Los fueros son excepciones al principio de igualdad, en cuanto asignan a autoridades distintas de las ordinarias la investigación y juzgamiento de conductas delictivas atribuidas a algunas personas. Constituyen un privilegio que tiene como propósito proteger el ejercicio independiente de funciones especialmente relevantes en la estructura del Estado, para evitar que las investigaciones penales puedan ser fácilmente utilizadas con fines políticos o de desestabilización institucional; por consiguiente, no se predican de los individuos, sino de los cargos que ocasionalmente ocupen.

Tratándose de los fueros a los que aluden los numerales 3º y 5º del artículo 235 de la Constitución Política está previsto que, al momento de cesar en sus labores y siempre que el procesado lo esté siendo por delitos relacionados con ellas, el fuero permanece vigente; en caso contrario, dice el parágrafo de la norma en cita, no se mantiene. Estas precisiones no ofrecen ningún problema cuando se piensa en las hipótesis que con mayor frecuencia se presentan en la práctica, esto es, cuando al abandonar el servicio oficial el aforado retorna al sector privado. ¿Pero qué ocurre cuando esa persona pasa a ocupar otra posición pública que también está cobijada por un fuero?

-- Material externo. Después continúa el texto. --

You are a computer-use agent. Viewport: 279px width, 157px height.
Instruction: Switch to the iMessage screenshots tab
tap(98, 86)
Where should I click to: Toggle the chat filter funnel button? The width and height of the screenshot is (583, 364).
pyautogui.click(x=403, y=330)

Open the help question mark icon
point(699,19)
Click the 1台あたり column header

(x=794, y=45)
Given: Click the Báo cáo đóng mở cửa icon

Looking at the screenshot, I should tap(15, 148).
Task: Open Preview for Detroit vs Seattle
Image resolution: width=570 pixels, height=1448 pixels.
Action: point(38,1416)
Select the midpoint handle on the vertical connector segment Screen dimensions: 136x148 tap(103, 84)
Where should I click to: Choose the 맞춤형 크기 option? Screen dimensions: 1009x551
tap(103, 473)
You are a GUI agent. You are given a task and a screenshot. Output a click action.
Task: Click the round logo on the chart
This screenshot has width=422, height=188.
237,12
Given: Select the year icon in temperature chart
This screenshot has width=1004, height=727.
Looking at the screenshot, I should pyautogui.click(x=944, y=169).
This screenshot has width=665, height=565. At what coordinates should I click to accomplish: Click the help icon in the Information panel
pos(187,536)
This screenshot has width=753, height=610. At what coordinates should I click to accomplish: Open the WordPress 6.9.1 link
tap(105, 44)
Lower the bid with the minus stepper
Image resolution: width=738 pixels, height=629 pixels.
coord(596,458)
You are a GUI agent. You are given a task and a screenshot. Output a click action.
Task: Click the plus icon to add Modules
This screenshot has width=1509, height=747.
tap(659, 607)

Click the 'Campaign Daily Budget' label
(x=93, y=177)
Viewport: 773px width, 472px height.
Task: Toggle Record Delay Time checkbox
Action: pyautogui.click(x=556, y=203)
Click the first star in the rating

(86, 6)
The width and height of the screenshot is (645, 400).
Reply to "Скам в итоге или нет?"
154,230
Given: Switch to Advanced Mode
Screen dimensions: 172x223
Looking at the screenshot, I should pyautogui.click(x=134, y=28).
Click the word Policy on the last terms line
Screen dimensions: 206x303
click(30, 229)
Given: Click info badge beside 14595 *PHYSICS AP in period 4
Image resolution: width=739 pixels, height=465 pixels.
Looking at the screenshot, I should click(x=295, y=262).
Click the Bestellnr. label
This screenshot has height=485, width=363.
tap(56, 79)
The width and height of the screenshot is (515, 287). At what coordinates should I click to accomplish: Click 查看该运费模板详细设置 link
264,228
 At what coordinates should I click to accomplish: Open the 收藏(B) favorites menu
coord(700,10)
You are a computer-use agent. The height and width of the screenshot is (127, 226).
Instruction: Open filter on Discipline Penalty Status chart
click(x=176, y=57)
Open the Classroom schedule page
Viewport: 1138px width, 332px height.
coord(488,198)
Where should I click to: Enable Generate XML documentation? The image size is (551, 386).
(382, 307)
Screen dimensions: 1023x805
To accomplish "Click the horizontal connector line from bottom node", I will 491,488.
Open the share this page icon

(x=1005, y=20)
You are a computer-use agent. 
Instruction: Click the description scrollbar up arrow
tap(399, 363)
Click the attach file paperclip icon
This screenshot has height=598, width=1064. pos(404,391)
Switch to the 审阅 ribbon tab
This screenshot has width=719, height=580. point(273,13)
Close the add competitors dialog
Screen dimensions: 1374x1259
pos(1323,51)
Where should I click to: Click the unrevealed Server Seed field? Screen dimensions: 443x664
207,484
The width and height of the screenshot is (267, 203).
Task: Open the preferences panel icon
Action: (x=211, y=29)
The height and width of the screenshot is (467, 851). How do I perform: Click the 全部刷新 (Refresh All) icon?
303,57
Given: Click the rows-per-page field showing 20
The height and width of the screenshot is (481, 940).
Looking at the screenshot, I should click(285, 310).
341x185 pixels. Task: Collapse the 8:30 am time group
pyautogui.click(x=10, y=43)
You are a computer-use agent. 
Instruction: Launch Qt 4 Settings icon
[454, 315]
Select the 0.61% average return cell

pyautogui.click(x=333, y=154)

De acuerdo con la regla general, si la conducta por la cual se lo indaga no tiene que ver con su condición laboral, el funcionario judicial encargado de la actuación pierde su competencia, pero no puede ceder el proceso a quien en condiciones normales sería el juez natural porque el sujeto está cobijado por el fuero que emana de su nueva posición; lo que le corresponde hacer es remitir la actuación al despacho que, conforme al fuero que ahora cobija a ese individuo, sea el competente para continuar con el proceso. Cuando el cambio de cargo no supone una modificación en cuanto al fuero, la situación no ofrece complejidades; si, por ejemplo, un ministro acusado de una violencia intrafamiliar renuncia a su cargo, pero es elegido Procurador General de la Nación, su situación no varía; en cualquiera de esas dos posiciones le corresponde ser investigado por el fiscal general, el vicefiscal general o sus delegados de la Unidad de Fiscalías ante la Corte Suprema de Justicia, y eventualmente juzgado por la Sala Especial de Primera Instancia de la Corte Suprema de Justicia.

Cuando la investigación se adelanta por un delito relacionado con el cargo, en principio la autoridad judicial que está al frente de ella conserva su competencia aun cuando el funcionario cese en sus funciones y regrese a actividades privadas, porque así lo dispone la norma constitucional ya mencionada. La solución no es tan obvia, en cambio, cuando el servidor público accede a una nueva posición en la que está amparado por un fuero distinto del que antes le cobijaba. Piénsese en el caso de quien está siendo procesado por un delito relacionado con sus labores de congresista, que después de perder esa condición es designado ministro. ¿La competencia para seguir con la actuación judicial sigue estando a cargo de la Sala de Instrucción de la Corte Suprema de Justicia, o la actuación debe ser asumida por el fiscal general, el vicefiscal general o uno de sus delegados de la Unidad ante la Corte Suprema de Justicia?

Considero que en hipótesis como ésta el proceso debe tramitarse de acuerdo con las normas que regulan el nuevo fuero, cuya razón de ser es -como ya se señaló- proteger las funciones inherentes a un cargo determinado, no al individuo que ocasionalmente las desempeña. Una decisión contraria llevaría a la insostenible conclusión de que cuando ese mismo congresista del ejemplo -indagado por un delito vinculado al ejercicio de su cargo- abandona esa condición y es elegido presidente de la República, perdería el derecho a ser investigado por la Comisión de Investigación y Acusación de la Cámara de Representantes y, por el contrario, debería seguir sometido al escrutinio de la Fiscalía.